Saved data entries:
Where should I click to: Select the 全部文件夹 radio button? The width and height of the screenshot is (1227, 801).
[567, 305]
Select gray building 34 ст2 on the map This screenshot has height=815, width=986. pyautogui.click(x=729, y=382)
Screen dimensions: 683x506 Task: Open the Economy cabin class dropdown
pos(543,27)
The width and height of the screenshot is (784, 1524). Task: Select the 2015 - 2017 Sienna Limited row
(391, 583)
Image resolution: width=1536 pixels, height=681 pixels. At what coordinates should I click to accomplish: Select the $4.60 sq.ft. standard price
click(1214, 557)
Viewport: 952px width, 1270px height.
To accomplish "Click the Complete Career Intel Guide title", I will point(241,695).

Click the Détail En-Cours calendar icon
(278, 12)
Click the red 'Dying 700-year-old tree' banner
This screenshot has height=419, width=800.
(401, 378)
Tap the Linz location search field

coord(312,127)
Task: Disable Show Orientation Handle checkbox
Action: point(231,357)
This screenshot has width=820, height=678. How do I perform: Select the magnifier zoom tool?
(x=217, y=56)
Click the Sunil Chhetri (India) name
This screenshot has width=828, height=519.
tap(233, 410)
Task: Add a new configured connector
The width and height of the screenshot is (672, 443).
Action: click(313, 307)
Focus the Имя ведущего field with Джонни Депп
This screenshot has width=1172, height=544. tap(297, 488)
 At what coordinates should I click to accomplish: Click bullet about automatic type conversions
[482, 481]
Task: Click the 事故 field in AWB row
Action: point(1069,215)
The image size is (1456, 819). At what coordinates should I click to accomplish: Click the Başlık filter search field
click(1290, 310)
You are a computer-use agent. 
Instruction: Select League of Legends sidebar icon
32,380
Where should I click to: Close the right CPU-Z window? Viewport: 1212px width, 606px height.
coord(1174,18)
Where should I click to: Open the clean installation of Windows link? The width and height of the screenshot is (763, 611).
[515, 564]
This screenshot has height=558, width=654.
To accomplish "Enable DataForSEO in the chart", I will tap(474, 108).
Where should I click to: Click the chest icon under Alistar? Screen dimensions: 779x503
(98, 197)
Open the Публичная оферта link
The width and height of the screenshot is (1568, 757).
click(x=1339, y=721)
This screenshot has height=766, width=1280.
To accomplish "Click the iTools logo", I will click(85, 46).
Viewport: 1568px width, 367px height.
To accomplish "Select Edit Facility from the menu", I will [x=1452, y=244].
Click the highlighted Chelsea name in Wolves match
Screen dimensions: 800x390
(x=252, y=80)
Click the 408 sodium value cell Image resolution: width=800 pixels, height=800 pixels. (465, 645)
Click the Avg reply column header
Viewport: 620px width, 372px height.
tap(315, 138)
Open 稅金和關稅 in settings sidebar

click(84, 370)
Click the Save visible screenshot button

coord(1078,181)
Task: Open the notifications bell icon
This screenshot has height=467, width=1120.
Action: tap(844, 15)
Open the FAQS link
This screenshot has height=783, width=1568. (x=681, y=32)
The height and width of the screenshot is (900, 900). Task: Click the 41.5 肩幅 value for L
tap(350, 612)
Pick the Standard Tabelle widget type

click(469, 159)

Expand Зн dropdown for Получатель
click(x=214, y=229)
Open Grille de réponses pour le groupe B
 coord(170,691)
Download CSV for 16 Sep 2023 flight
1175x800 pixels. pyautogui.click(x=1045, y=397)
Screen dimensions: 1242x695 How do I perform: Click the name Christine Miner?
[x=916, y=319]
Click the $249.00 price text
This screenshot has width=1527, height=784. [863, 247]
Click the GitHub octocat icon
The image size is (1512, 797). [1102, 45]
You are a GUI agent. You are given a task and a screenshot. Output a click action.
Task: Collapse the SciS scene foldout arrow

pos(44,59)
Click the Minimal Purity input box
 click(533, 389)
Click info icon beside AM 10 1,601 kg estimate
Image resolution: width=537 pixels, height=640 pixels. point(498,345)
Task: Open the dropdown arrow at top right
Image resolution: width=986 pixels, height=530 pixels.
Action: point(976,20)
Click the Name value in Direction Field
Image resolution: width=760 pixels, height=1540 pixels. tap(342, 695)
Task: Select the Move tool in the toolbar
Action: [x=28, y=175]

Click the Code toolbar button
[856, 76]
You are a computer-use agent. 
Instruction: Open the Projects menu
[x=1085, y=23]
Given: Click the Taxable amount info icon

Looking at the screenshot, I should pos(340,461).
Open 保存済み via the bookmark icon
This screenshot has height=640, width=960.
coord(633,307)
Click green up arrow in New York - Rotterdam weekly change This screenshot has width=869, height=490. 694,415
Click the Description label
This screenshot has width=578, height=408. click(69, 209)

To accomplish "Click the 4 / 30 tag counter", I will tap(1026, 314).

▶ _WHAT NEEDS TO BE DONE_: Some lines of the data above may hold the word "will"; state how many do, and give only that number.

▶ _EXERCISE RESPONSE_: 5